Dalam beberapa waktu terakhir, kita kembali menyaksikan fenomena aksi massa yang membara—secara simbolis, bahkan merenggut korban jiwa.
Ada kisah tragis yang membuat hati teriris: Affan, seorang driver ojek online, tewas terlindas kendaraan dalam situasi ricuh. Namanya kini menjadi simbol dari bagaimana aspirasi rakyat sering kali berujung pada korban, bukan solusi.

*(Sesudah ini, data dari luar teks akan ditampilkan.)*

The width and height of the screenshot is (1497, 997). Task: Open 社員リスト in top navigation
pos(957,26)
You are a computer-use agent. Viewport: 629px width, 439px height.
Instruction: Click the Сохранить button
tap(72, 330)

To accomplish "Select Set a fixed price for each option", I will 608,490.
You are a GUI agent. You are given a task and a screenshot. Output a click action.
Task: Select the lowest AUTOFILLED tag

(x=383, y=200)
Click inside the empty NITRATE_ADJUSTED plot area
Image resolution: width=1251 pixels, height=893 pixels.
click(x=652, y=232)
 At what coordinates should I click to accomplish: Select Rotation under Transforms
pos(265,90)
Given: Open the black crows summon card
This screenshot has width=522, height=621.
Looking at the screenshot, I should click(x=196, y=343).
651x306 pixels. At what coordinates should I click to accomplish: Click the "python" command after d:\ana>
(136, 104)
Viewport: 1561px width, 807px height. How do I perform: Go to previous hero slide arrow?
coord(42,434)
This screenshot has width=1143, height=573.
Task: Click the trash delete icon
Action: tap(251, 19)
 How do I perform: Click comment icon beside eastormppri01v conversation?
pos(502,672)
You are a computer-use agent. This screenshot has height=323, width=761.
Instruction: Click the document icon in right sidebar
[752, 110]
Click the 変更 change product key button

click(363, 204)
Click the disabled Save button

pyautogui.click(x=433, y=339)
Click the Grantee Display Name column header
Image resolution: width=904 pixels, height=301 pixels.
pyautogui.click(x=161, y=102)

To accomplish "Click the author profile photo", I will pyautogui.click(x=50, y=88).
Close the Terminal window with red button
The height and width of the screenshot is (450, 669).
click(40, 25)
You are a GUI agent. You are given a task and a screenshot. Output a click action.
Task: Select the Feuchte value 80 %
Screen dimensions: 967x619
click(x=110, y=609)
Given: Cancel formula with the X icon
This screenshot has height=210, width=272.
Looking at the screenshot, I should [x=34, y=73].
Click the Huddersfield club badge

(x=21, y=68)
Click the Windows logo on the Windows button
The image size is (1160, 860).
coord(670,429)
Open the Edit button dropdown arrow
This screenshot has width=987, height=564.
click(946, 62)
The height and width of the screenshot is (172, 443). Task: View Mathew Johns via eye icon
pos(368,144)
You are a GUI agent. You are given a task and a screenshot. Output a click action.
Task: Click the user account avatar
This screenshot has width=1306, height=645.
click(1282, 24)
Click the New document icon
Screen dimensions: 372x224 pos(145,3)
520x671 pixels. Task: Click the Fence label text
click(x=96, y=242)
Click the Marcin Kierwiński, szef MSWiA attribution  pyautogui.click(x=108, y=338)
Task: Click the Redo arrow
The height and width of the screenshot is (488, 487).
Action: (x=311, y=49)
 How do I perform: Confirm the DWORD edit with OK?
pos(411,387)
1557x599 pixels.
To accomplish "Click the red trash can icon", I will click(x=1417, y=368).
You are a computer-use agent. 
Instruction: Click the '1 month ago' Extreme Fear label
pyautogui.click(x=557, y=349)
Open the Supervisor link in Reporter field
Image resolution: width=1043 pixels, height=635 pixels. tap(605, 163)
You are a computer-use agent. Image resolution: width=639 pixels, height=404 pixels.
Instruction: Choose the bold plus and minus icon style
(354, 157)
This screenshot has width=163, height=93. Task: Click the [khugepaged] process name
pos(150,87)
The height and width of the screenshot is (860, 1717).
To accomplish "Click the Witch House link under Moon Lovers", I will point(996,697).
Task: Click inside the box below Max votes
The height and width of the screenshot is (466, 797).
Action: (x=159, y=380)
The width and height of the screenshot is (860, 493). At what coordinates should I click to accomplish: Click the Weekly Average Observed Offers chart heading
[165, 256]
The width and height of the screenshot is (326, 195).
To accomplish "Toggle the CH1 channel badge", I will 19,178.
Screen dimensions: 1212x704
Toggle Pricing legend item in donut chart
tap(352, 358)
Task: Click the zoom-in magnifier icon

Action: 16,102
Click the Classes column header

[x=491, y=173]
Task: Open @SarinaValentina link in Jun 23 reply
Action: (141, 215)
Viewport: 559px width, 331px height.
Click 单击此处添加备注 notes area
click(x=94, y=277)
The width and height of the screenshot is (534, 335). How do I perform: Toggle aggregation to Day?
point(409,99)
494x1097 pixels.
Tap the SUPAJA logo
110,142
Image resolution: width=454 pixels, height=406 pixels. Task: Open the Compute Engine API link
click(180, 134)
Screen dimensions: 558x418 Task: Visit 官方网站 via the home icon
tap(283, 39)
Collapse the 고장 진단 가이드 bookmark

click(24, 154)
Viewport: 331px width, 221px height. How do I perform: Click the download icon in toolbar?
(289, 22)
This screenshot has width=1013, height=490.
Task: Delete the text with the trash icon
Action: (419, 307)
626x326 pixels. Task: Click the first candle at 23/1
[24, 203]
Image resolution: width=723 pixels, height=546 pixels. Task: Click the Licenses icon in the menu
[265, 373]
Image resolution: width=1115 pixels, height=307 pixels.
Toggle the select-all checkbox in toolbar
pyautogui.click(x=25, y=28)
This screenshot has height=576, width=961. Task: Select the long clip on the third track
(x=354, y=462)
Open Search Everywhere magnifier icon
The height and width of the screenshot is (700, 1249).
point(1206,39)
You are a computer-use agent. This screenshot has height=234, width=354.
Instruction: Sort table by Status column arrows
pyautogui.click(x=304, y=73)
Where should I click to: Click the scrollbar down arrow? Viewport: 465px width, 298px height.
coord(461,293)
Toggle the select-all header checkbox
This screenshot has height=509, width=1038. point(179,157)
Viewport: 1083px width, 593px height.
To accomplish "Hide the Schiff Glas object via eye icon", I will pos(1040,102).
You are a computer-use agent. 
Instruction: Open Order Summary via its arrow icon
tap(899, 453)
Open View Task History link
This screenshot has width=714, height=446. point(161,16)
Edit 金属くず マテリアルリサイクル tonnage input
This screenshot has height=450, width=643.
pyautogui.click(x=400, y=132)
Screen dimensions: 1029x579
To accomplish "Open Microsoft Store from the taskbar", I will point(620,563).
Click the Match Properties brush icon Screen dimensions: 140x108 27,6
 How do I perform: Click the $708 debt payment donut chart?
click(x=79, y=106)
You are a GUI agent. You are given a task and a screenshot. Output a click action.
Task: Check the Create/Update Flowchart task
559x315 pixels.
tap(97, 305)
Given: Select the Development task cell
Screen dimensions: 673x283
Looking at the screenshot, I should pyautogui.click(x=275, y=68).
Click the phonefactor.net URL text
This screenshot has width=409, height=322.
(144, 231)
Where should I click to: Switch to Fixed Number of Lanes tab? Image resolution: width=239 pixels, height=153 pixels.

Affan bukan pejabat, bukan pula elite politik. Ia hanyalah seorang anak bangsa yang mencari nafkah dengan motor, mengantarkan penumpang, makanan, atau paket dari satu sudut kota ke sudut lainnya. Hidupnya sederhana, namun justru dari kesederhanaan itu kita melihat wajah mayoritas rakyat Indonesia: bekerja keras, tertib membayar pajak, tetapi tetap paling merasakan pahitnya kebijakan negara.
Akar Masalah: Pajak dan Representasi yang Dipertanyakan
Banyak rakyat merasa negara hadir bukan sebagai pelindung, melainkan sebagai “pemungut.” Pajak dikenakan di hampir semua aspek—dari kebutuhan primer hingga aktivitas digital.
Sementara itu, anggota DPR yang seharusnya mewakili aspirasi rakyat sering tampil dengan citra yang paradoksal—menikmati kemewahan di tengah isu serius yang menghimpit masyarakat.
Ketika suara rakyat tak lagi didengar, kepercayaan pun terkikis, dan jalanan menjadi panggung ekspresi.
Data Realitas: Kepercayaan Publik terhadap Lembaga Negara
Survei Indikator Politik Indonesia (Mei 2025) mencatat tingkat kepercayaan publik terhadap DPR RI relatif rendah dibandingkan lembaga lain:
DPR: hanya 7,7 % sangat percaya dan 63,3 % cukup percaya, sementara total sekitar 23–24 % tidak percaya / tidak percaya sama sekali .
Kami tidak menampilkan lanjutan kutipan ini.